Just a clue
Many of the Norwich boys, at the close of the last century, went to school to Master Tisdale in Lebanon. The following sketch of his life has been prepared by Mr. Daniel Hebard : —
Nathan Tisdale, born at Lebanon, Conn., on the 19th of September, A. D. 1732, was the son of Ebenezer Tisdale, who was the fifth in descent from John Tisdale of Duxbury, Mass., afterwards of Taunton, who was the progenitor of all of the name in New England. His father was a blacksmith — a skillful artisan and a sterling patriot, as is evinced by his having been a friend of and counselor with Gov. J. Trumbull. Of his mother, unfortunately we have no record. At the age of sixteen, in common with many of the young men of his native town, Nathan entered Harvard College, and graduated there the following year, 1749, at the early age of seventeen. Among his classmates and acquaintance were Robert Treat Paine and John Adams, by the latter of whom he is said to have been called a better scholar than himself He took a position in his eighteenth year at the head of the school in the "Old Brick School-house" at Lebanon, established mainly through the efforts of the venerable Dr.
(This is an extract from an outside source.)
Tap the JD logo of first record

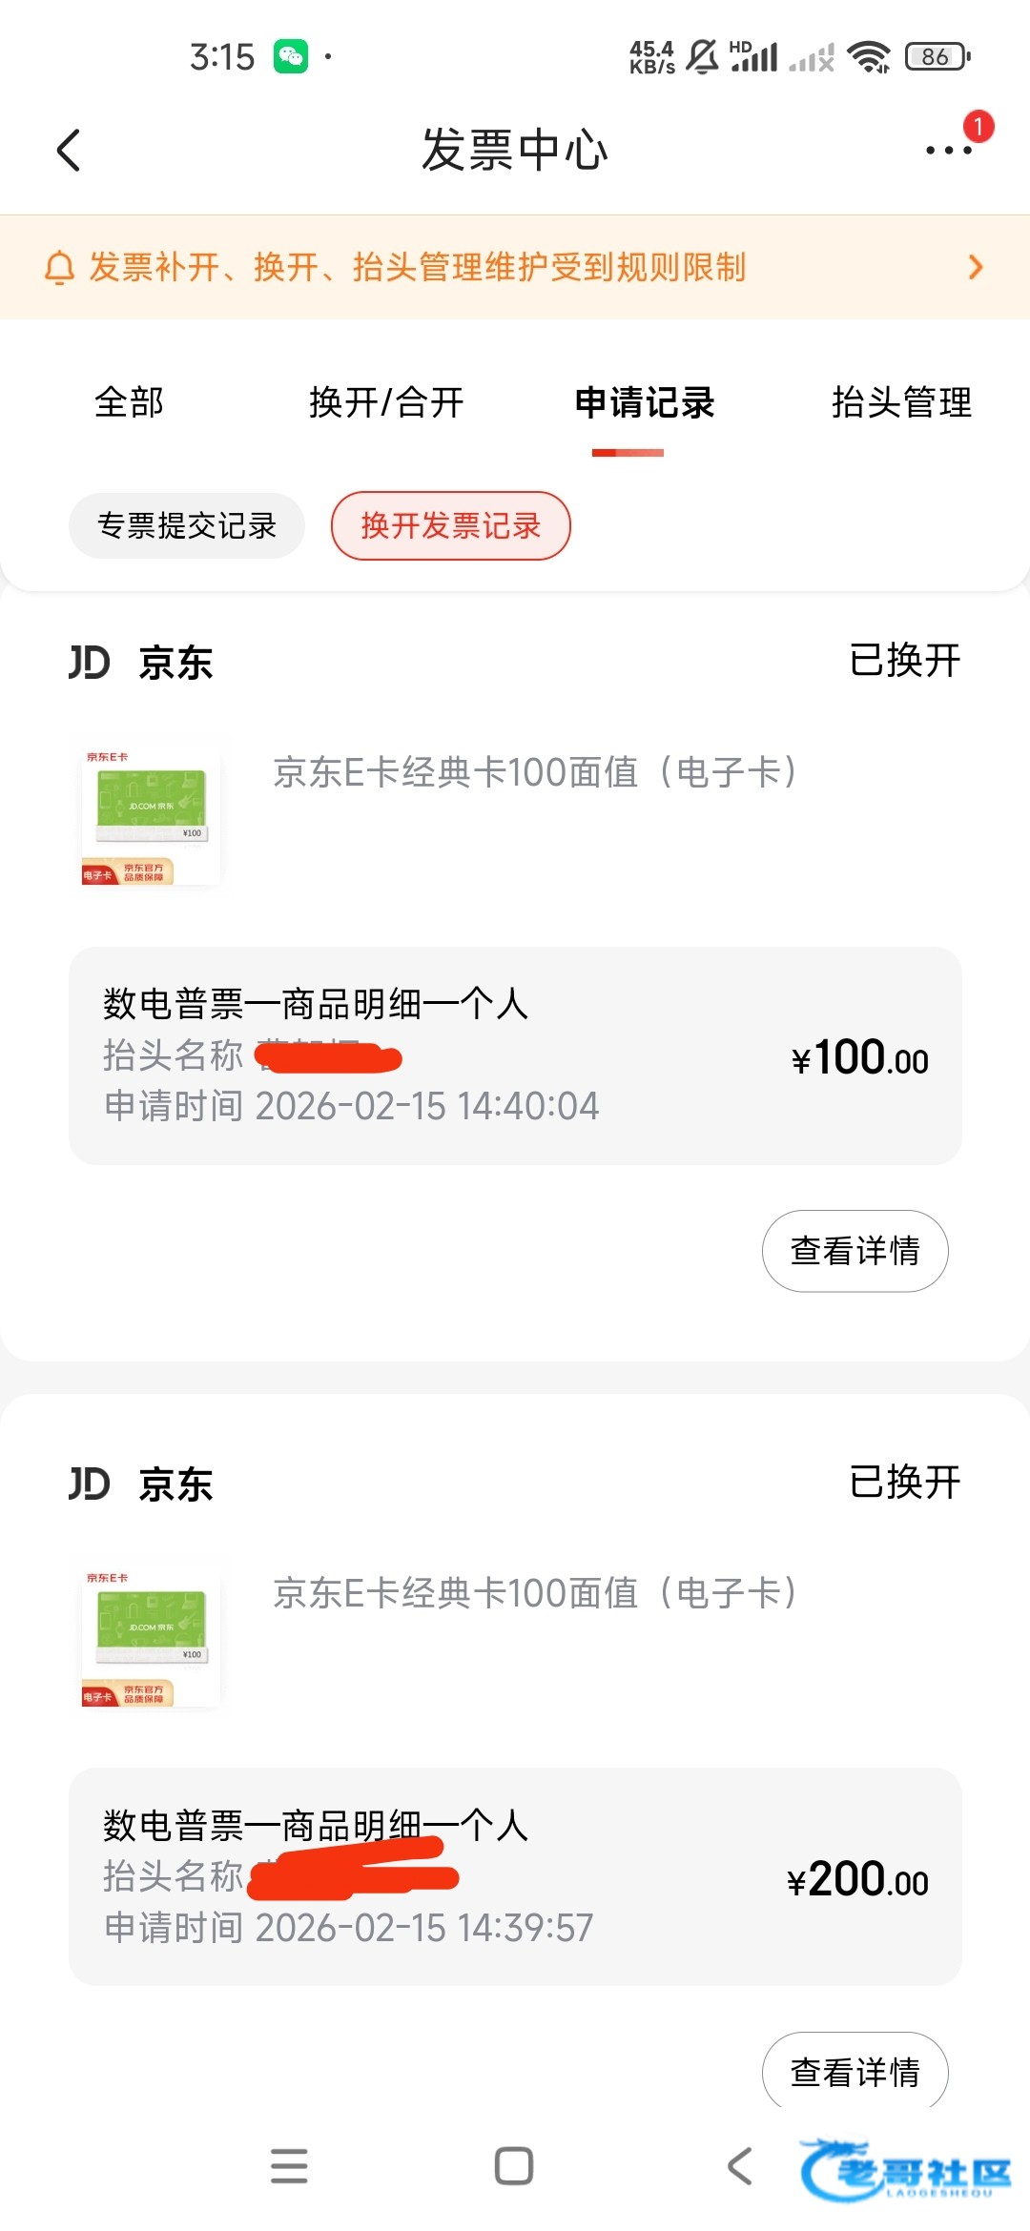pyautogui.click(x=90, y=662)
Williams, and destined under his charge to send forth many of the brightest ornaments to the state, the pulpit, and the bar. There he commenced the training of such men as Hon. Jeremiah Mason, Col. John Trumbull, the "Young Governor Trumbull," Dr. Wheelock, second president of Dartmouth College, Rev. Dr. Lyman of Hatfield, Judge Baldwin, Gen. Eb. Huntington, etc., — by whom he was held in affectionate remembrance. So celebrated was this school that pupils came from the West Indies, and if tradition may be believed, from nine out of thirteen colonies at one time. In certain cases his certificate of fitness was accepted in lieu of an examination for admission to Yale College. Mr. Tisdale was a strict and severe disciplinarian, allowing nothing to interfere with the business of the school, yet gained the reverence and respect of his pupils, amounting often to warm affection. He was known by the honorable title of "Master." Quite late in life he married the widow of Capt. John Porter, who had four children, and yet continued in charge of the school until the fall or winter of 1786, when broken health, the wants of his family, and pecuniary embarrassments, induced him at once to petition the proprietors of the school for relief, and to resign his charge. Scorning under other circumstances to have solicited aid, he refers with glowing pride, which half commands the favor he sues for, to his long and meritorious services, in these words:
"In this business, gentlemen, I have continued nearly the space of forty years, with almost uninterrupted application to the duties of my charge. ... I have educated a large number of youth who have done an honor to this school, who have gone forth into the world and have become bright ornaments to society. I have now spent the prime of life, the flower of my days, in this service; but I have acquired no fortune — and perhaps I may say that I have been more profitable to the community than to myself."